- GIVEN EXERCISE
Copy out all of the items below, replacing "Instruction" with "Goal" everywhere it appears and keeping the rest the same. Leave the pictures out.

- Interface element records
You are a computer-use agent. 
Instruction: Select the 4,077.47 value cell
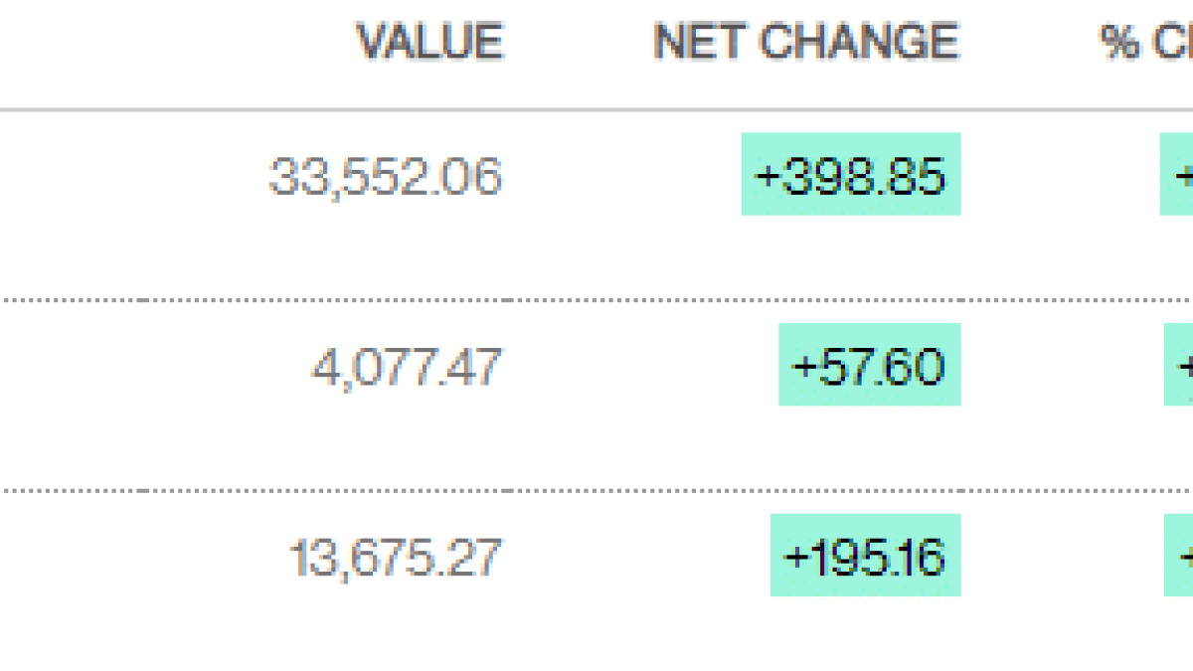408,367
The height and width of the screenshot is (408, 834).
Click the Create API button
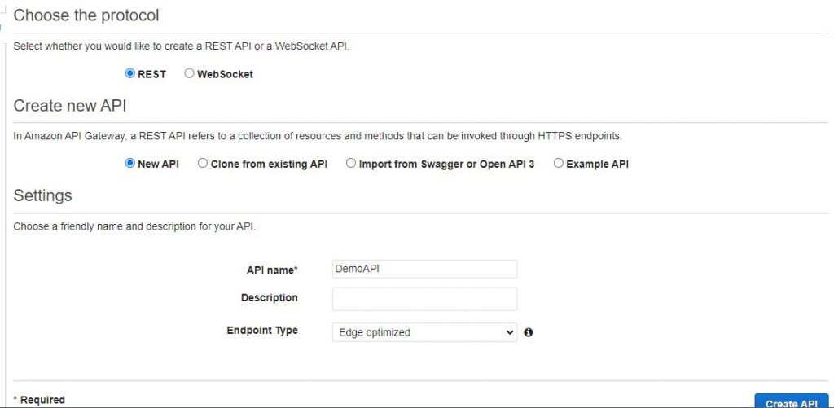click(792, 401)
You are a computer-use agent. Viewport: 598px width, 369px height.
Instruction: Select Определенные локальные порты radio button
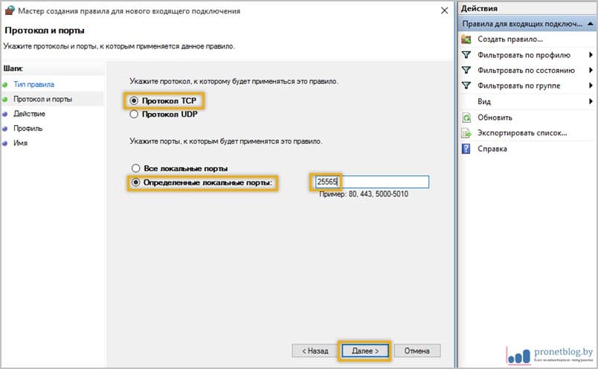pyautogui.click(x=135, y=183)
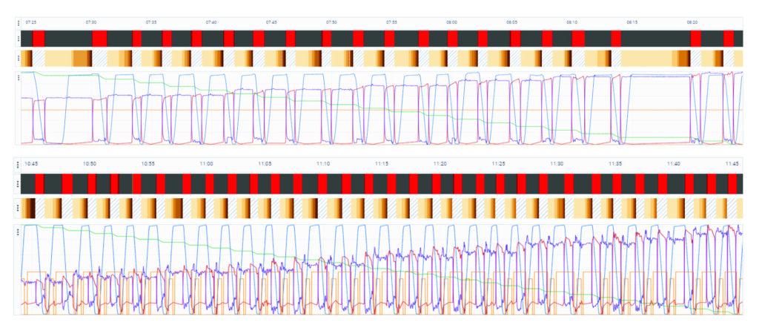Open the three-dot menu of the lower time axis
This screenshot has height=331, width=759.
pos(17,163)
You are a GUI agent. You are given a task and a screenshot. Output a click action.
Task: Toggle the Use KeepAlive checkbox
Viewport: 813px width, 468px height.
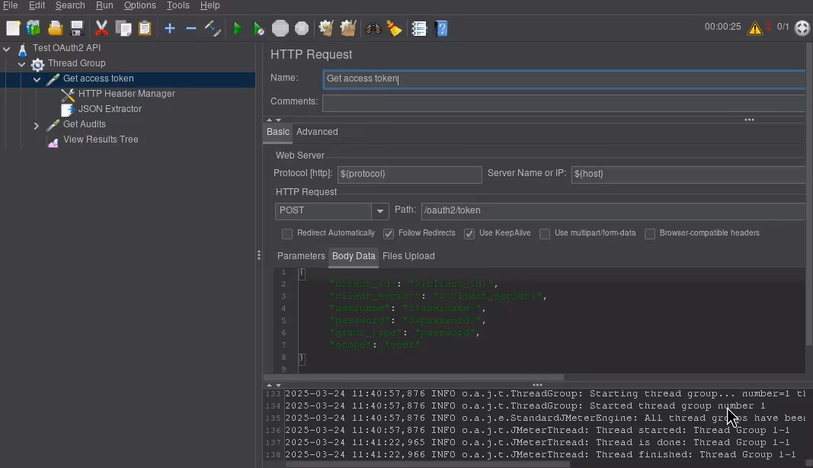tap(469, 234)
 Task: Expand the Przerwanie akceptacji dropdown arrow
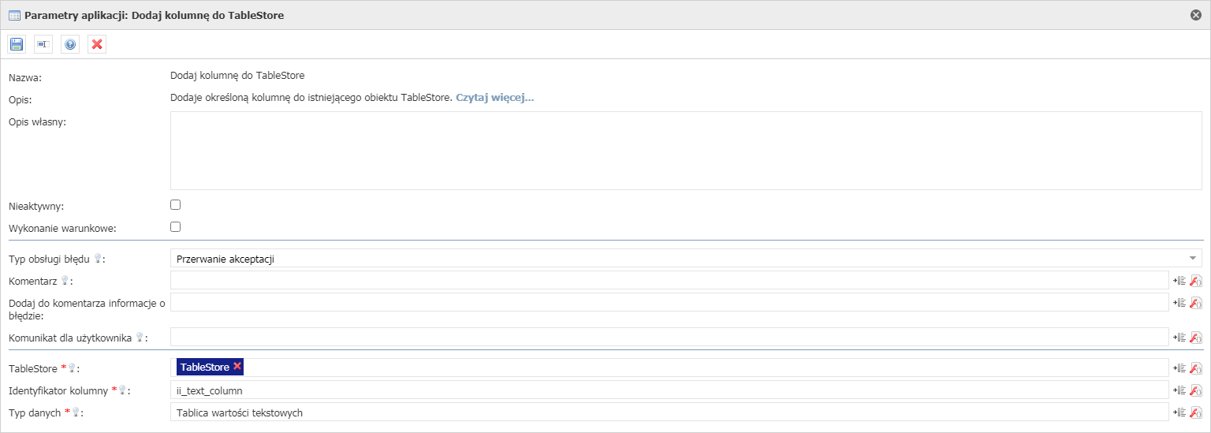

- TASK ANSWER
You are a computer-use agent. 
Goal: Select the 4,077.47 value cell
408,367
The height and width of the screenshot is (408, 834).
Click the Create API button
click(792, 401)
You are a computer-use agent. Viewport: 598px width, 369px height.
Goal: Select Определенные локальные порты radio button
pyautogui.click(x=135, y=183)
Open the three-dot menu of the lower time axis
This screenshot has height=331, width=759.
pos(17,163)
You are a GUI agent. You are given a task and a screenshot. Output a click action.
Task: Toggle the Use KeepAlive checkbox
Viewport: 813px width, 468px height.
tap(469, 234)
 Task: Expand the Przerwanie akceptacji dropdown arrow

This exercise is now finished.